We’re still very much enjoying the golden phase of parenting, where our boys play independently for hours on end but still snuggle at bedtime and cry “watch me!” to see us smiling from the sidelines. These elementary years have been some of my favorites, full of imagination and wonder and milestones and growth. But every now and then, we get a glimpse of what’s to come, as our nine-year-old starts to place more and more importance on the opinions and actions of his peers.
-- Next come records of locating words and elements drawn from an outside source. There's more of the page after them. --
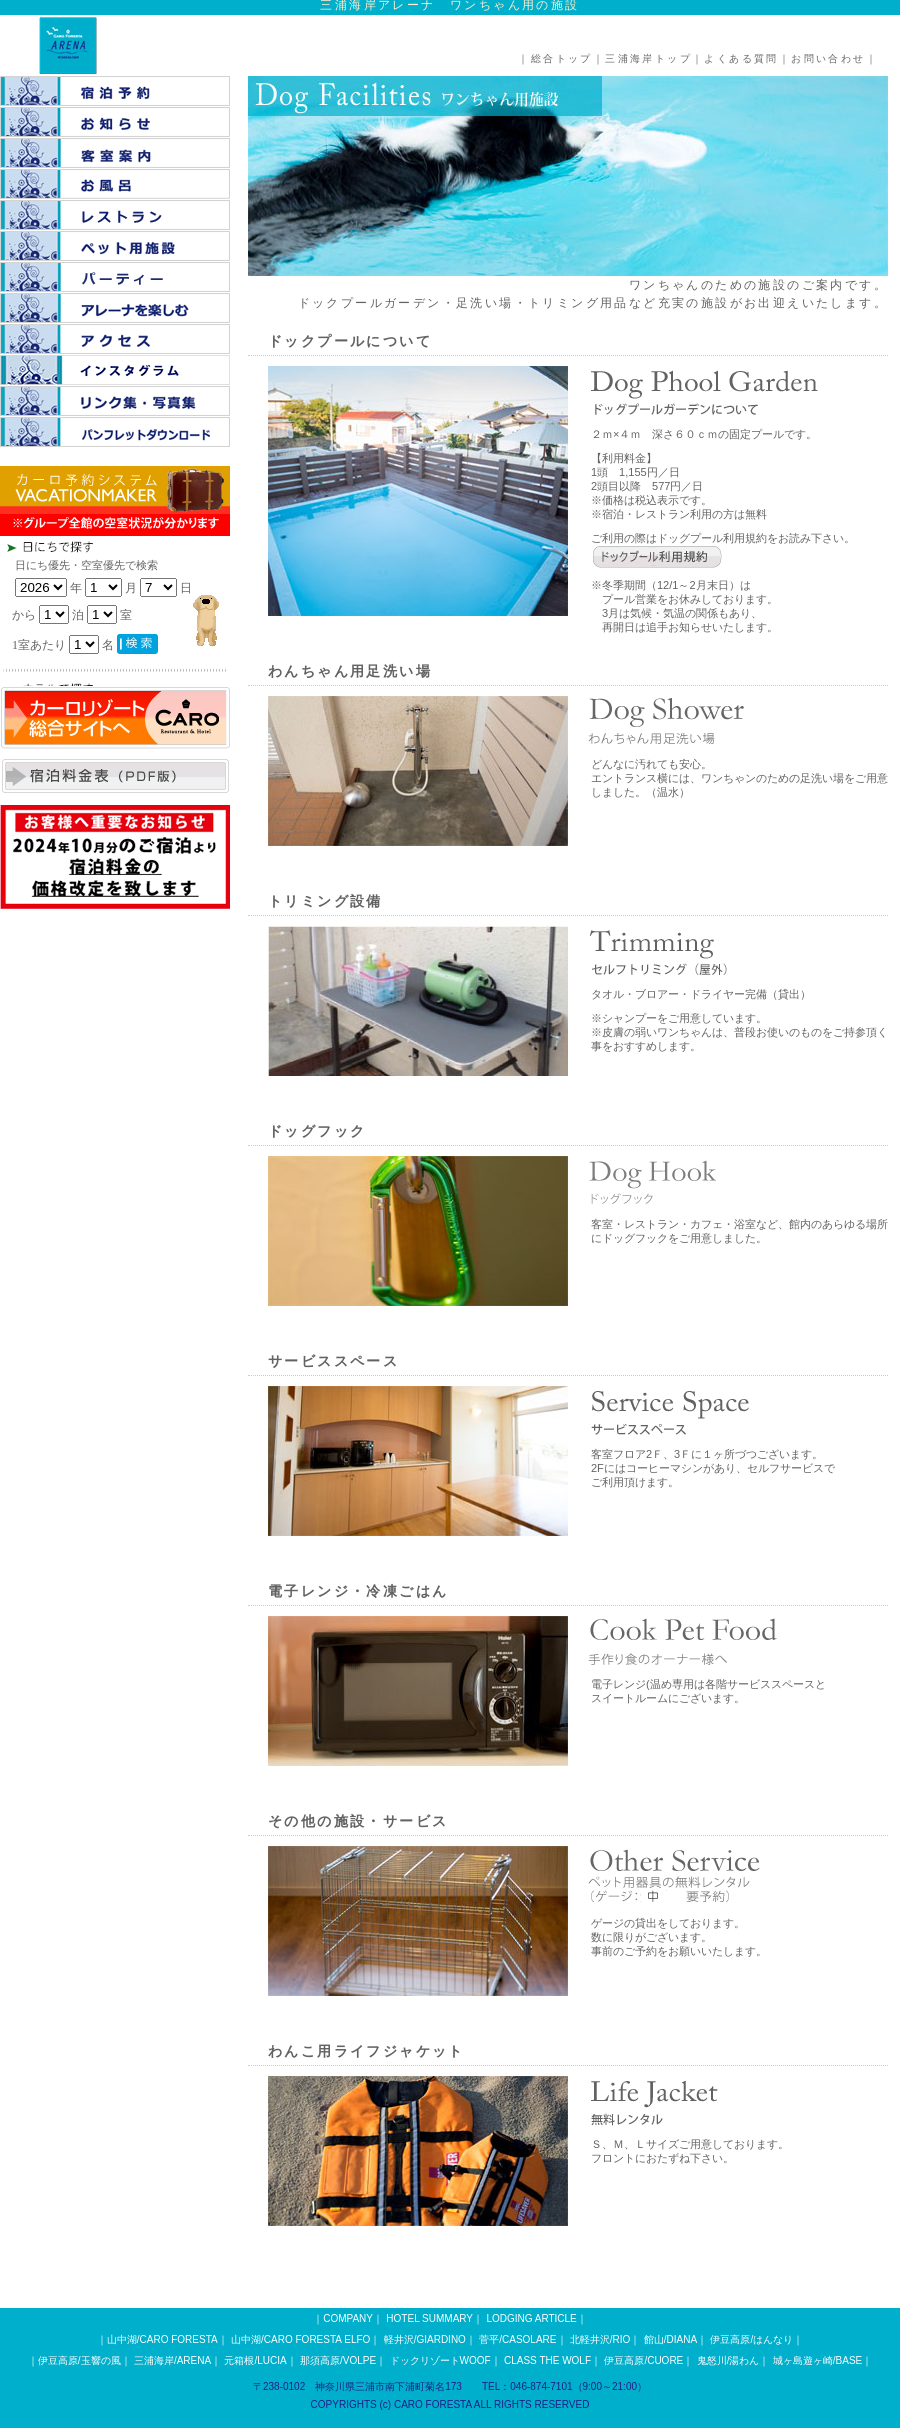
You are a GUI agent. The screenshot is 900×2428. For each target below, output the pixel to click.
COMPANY (348, 2318)
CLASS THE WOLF (547, 2360)
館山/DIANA (670, 2339)
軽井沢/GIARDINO (425, 2339)
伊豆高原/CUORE (643, 2360)
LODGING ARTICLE (531, 2318)
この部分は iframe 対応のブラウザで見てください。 (150, 611)
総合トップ (562, 58)
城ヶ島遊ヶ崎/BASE (817, 2360)
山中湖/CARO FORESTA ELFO (300, 2339)
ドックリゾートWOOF (440, 2360)
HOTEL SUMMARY (429, 2318)
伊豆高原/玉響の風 (79, 2360)
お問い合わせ (828, 58)
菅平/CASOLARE (517, 2339)
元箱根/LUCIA (255, 2360)
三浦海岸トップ (648, 58)
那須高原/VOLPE (338, 2360)
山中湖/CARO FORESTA (162, 2339)
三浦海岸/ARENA (172, 2360)
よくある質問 (741, 58)
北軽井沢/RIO (600, 2339)
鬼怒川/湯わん (728, 2360)
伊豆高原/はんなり (751, 2339)
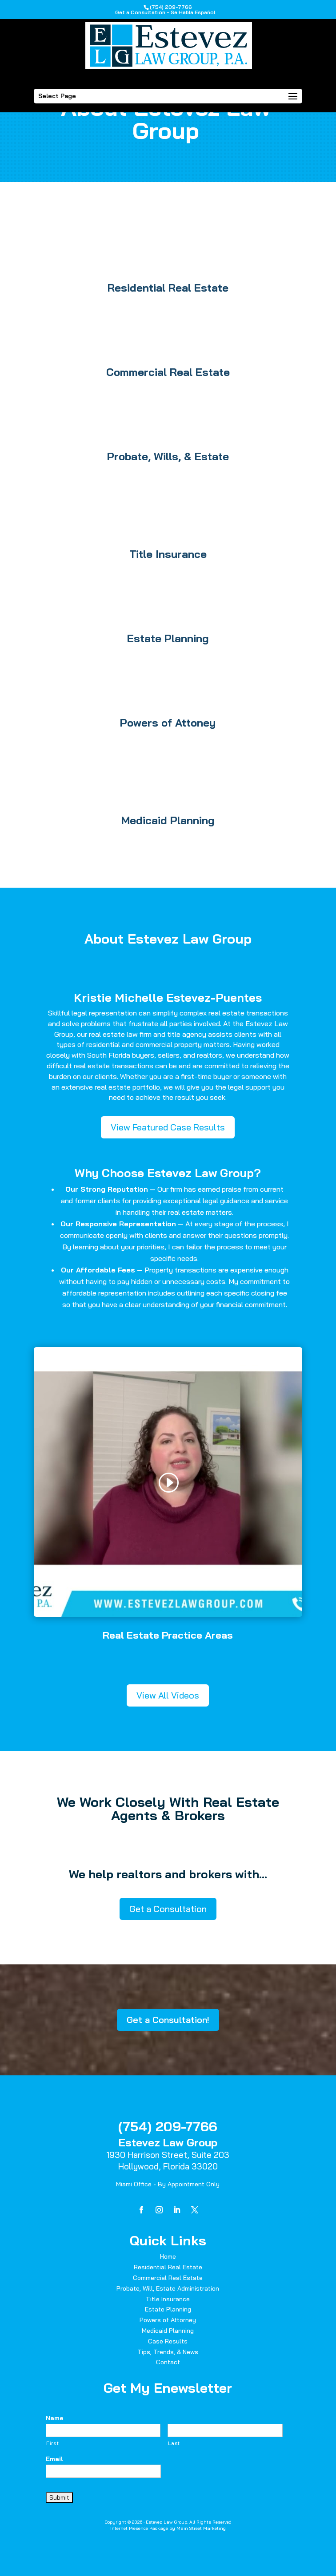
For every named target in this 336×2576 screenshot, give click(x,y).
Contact (168, 2362)
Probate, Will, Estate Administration (167, 2288)
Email (54, 2459)
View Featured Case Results (168, 1127)
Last (174, 2443)
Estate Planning (168, 638)
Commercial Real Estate (168, 372)
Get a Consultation (168, 1908)
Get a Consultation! (168, 2019)
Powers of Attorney (168, 2320)
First (52, 2443)
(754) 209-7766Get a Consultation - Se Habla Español (165, 10)
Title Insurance (168, 554)
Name (55, 2418)
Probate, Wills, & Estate (168, 456)
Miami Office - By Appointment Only (168, 2184)
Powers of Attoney (168, 722)
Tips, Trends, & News (167, 2352)
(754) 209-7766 (167, 2126)
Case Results (168, 2341)
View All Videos (167, 1695)
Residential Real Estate (168, 287)
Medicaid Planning (168, 820)
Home (168, 2256)
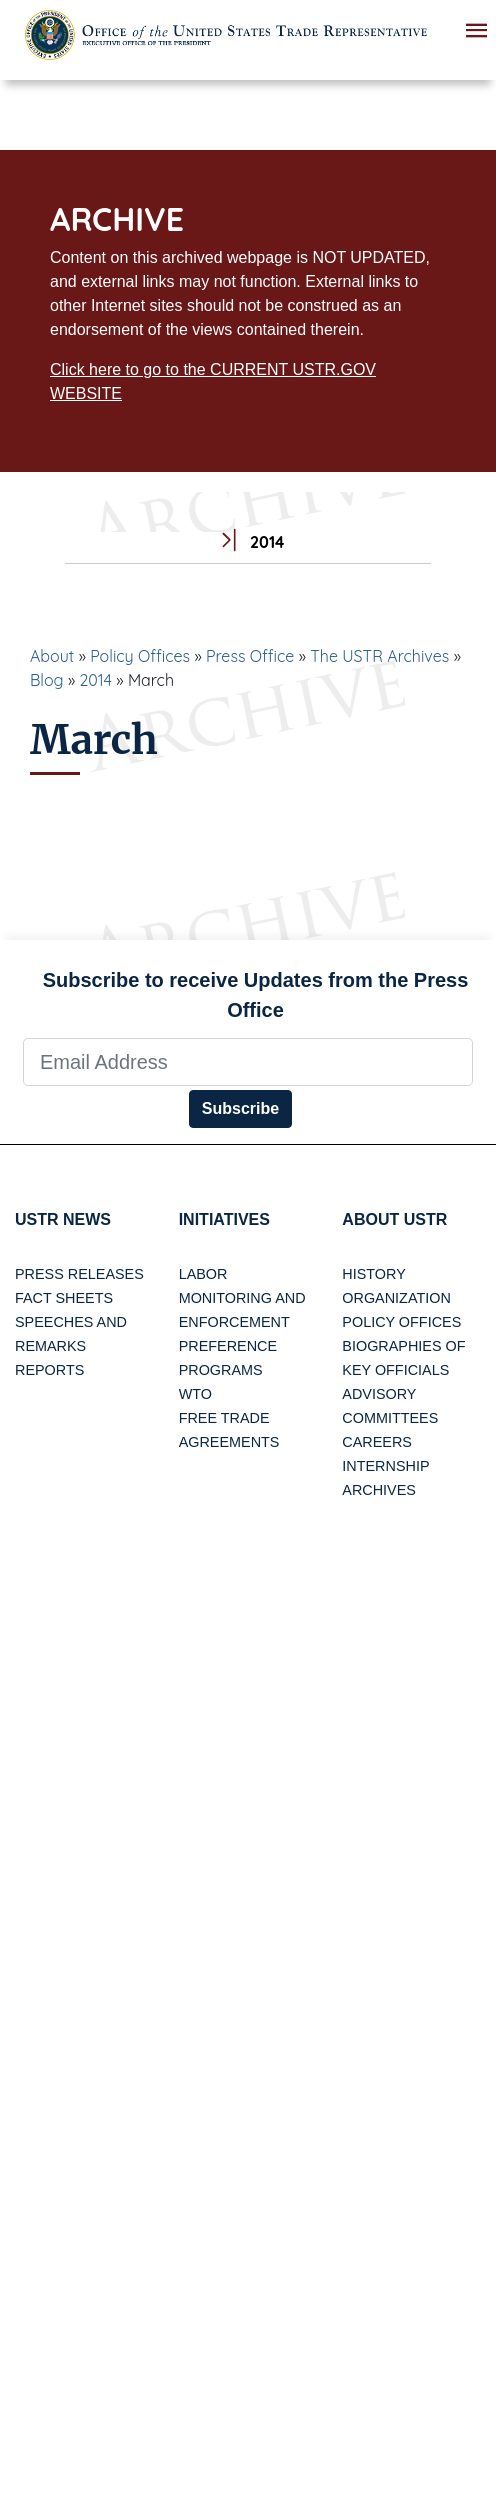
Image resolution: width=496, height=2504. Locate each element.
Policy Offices (140, 656)
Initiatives (224, 1219)
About (52, 656)
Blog (47, 680)
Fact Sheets (64, 1298)
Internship (385, 1466)
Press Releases (79, 1274)
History (373, 1274)
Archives (379, 1490)
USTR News (63, 1219)
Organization (396, 1298)
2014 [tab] (247, 542)
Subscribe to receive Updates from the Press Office (256, 995)
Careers (377, 1442)
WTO (195, 1394)
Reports (49, 1370)
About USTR (394, 1219)
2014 (95, 680)
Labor (203, 1274)
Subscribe (240, 1108)
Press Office (250, 656)
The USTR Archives (379, 656)
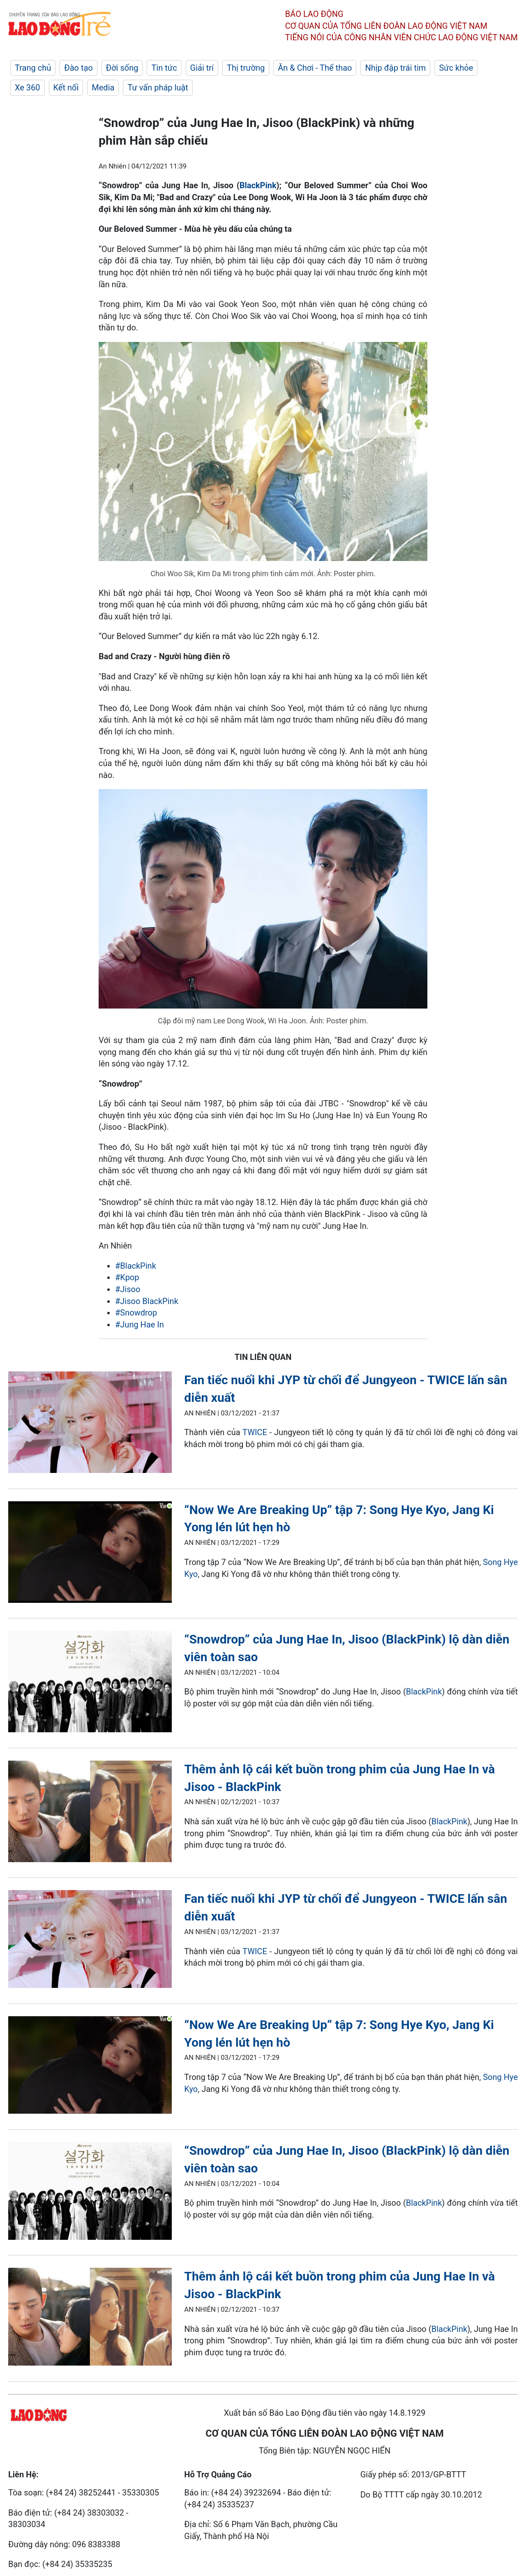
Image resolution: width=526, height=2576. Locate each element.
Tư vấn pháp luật (157, 87)
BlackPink (258, 185)
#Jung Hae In (139, 1325)
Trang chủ (33, 68)
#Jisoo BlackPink (146, 1301)
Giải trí (202, 68)
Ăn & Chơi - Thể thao (315, 68)
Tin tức (164, 68)
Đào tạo (78, 68)
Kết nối (66, 87)
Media (103, 87)
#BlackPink (135, 1266)
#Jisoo (127, 1289)
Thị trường (246, 68)
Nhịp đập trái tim (395, 68)
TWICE (254, 1432)
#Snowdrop (136, 1313)
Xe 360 (27, 87)
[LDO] (90, 1423)
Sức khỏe (456, 68)
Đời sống (122, 68)
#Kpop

When he learned to speak as a toddler, I’d get caught blindsided by my own reflection; my diction and intonation coming from his mouth. Now, he comes home from school with a new vernacular, words and phrases winding their way into his regular vocabulary that aren’t familiar. I’m caught abruptly, hearing for the first time, the influences of people I don’t even know. Not to say it’s bad, but that’s how I went from “Mom” to “Bro.”
As parents, I think it’s easy to think of our kids as miniature versions of ourselves. But boy, do they prove us wrong. While I remind my son “I’m not your bro,” I remind myself he’s got new words, new interests, new strengths, new challenges, and that reflection I once saw so clearly is now only visible in his eyes when he smiles.
It’s up to me to take interest in his world instead of the other way around- Star Wars, legos, Minecraft, basketball, guitar, and books of dragons. I may not be an expert but they’re all fun to play, which I guess makes him a pretty cool “bro.”